* **Goal of the exercise**
Once the line containing "[Alyx of NetVideoGirls] (961, 1199)" is found in the entries below, reproduce it and every line after it, stopping at and including the line containing "[Sensual Armani] (1178, 618)"; reproduce nothing else, and keep each line exact.

* **Information given**
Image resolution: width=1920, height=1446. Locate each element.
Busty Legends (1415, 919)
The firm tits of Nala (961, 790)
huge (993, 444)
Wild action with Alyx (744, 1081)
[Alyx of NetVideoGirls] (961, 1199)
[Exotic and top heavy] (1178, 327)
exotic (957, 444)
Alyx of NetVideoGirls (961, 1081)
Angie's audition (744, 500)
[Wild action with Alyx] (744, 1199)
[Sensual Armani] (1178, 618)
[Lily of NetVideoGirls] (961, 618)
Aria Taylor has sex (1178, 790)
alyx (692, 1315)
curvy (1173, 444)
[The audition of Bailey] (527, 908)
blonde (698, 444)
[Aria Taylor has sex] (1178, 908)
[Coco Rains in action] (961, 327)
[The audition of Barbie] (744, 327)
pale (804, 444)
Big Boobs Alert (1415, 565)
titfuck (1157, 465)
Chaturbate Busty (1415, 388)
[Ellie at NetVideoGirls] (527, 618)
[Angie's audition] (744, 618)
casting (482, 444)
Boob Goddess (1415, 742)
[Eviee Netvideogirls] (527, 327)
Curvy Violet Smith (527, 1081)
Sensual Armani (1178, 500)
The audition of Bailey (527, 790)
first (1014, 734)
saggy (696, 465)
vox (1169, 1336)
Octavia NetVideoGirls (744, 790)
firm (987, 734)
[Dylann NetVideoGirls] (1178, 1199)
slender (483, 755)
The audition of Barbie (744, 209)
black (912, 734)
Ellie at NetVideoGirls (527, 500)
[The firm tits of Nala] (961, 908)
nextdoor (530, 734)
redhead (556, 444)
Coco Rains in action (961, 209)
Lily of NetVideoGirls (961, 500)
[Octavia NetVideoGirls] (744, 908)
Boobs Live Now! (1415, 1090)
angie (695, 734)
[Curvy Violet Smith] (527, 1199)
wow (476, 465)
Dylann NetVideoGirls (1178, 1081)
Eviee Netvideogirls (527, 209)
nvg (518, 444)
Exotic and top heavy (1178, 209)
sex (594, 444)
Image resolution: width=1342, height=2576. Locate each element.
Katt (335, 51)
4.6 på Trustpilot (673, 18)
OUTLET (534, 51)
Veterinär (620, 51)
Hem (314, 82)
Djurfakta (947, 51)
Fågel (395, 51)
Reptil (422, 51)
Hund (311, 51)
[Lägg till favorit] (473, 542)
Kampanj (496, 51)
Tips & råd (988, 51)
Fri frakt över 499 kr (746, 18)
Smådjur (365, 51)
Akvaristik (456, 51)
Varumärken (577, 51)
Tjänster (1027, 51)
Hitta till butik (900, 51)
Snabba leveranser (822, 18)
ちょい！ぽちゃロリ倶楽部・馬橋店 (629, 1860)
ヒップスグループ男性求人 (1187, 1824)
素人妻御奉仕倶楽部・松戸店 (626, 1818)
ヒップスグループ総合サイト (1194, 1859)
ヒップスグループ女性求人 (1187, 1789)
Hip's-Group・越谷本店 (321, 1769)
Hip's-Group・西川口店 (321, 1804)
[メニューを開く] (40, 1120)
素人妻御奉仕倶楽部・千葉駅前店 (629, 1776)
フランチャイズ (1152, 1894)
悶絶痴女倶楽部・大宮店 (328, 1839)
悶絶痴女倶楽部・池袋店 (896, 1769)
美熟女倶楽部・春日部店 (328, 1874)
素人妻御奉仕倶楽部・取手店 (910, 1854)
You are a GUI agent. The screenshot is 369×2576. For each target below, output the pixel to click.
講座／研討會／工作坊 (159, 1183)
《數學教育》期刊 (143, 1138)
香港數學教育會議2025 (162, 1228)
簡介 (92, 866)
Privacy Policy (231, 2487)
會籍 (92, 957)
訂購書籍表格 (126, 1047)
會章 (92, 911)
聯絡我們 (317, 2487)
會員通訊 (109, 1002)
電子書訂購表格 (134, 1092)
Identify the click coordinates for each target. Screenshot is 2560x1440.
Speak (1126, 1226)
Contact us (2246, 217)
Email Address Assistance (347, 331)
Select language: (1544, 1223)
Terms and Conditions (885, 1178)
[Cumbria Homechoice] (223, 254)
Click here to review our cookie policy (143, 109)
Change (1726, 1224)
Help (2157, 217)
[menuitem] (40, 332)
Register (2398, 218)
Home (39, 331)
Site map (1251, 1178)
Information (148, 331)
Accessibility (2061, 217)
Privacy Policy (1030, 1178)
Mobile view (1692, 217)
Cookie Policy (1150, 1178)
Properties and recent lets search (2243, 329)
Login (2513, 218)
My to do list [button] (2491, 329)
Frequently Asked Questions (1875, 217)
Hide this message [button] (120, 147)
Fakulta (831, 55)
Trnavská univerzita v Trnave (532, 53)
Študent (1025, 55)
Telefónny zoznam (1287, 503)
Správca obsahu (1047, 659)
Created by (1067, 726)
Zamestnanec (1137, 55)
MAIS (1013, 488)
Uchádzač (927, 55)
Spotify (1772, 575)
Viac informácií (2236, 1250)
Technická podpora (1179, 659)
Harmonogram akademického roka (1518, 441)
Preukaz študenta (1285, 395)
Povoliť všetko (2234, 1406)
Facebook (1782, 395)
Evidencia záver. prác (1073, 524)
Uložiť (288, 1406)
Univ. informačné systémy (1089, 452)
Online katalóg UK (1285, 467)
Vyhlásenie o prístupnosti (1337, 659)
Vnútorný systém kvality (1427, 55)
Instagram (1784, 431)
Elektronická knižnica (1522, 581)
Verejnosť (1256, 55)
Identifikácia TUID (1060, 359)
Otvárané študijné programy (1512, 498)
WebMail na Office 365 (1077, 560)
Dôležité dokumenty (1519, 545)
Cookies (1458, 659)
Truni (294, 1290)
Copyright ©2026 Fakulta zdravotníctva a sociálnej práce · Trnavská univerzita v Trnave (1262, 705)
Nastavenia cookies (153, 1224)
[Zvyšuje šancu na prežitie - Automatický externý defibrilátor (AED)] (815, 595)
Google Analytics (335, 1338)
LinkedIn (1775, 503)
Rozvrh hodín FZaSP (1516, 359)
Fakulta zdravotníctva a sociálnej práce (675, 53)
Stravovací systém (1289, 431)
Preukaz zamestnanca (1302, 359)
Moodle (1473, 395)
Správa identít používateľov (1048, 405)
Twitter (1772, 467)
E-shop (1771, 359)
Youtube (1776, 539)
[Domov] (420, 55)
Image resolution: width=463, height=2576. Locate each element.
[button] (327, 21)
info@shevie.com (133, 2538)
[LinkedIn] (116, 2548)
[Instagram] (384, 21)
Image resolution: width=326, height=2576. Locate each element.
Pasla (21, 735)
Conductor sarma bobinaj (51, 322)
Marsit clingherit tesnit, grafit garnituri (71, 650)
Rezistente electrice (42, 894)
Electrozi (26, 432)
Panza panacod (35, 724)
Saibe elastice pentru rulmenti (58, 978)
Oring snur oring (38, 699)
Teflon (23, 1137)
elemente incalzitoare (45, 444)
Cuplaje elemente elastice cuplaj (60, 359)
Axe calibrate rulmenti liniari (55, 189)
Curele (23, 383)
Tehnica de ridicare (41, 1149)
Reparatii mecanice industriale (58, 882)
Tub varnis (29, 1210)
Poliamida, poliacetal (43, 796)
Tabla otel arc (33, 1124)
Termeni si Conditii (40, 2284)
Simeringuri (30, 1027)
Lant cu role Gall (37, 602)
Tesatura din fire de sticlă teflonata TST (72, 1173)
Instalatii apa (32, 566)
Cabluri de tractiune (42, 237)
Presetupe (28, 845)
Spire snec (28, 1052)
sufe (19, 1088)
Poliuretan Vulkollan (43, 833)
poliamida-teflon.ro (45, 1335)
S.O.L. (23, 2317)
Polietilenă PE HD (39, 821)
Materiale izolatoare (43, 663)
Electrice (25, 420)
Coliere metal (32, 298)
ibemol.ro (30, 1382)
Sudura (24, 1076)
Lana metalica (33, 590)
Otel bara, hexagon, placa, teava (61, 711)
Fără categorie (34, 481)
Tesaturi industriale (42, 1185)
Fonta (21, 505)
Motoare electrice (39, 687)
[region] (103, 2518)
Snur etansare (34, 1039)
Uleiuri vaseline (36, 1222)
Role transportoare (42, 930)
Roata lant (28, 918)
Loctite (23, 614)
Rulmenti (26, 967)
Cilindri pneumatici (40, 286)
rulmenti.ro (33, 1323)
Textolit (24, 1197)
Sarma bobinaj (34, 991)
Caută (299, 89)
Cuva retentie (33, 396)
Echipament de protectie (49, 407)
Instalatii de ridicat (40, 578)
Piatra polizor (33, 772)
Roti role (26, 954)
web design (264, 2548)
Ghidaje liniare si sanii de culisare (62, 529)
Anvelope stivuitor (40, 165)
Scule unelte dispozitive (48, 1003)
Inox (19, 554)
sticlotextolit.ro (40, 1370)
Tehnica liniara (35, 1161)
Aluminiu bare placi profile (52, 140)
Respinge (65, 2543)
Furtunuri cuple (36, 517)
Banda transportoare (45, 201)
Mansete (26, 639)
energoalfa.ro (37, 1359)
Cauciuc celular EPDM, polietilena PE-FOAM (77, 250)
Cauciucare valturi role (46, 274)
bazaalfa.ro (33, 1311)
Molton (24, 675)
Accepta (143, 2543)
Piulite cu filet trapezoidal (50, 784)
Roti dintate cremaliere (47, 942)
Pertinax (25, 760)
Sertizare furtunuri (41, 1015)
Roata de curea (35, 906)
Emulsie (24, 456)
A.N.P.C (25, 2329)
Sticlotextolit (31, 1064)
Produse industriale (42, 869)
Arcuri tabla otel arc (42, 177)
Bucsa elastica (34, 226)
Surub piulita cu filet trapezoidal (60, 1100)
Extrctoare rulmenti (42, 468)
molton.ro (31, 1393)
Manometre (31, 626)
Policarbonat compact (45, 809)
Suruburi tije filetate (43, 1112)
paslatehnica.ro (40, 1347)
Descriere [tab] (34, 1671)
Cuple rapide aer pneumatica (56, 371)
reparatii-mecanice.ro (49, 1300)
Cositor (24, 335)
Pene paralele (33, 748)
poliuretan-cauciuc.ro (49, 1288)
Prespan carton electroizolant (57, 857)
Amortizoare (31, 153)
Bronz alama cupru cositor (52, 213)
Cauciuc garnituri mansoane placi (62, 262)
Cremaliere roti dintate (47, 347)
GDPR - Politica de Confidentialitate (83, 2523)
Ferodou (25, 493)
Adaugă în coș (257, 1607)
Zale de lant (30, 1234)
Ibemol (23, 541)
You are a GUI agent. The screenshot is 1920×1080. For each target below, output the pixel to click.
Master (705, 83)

* **Result below**
[Alyx of NetVideoGirls] (961, 1199)
[Exotic and top heavy] (1178, 327)
exotic (957, 444)
Alyx of NetVideoGirls (961, 1081)
Angie's audition (744, 500)
[Wild action with Alyx] (744, 1199)
[Sensual Armani] (1178, 618)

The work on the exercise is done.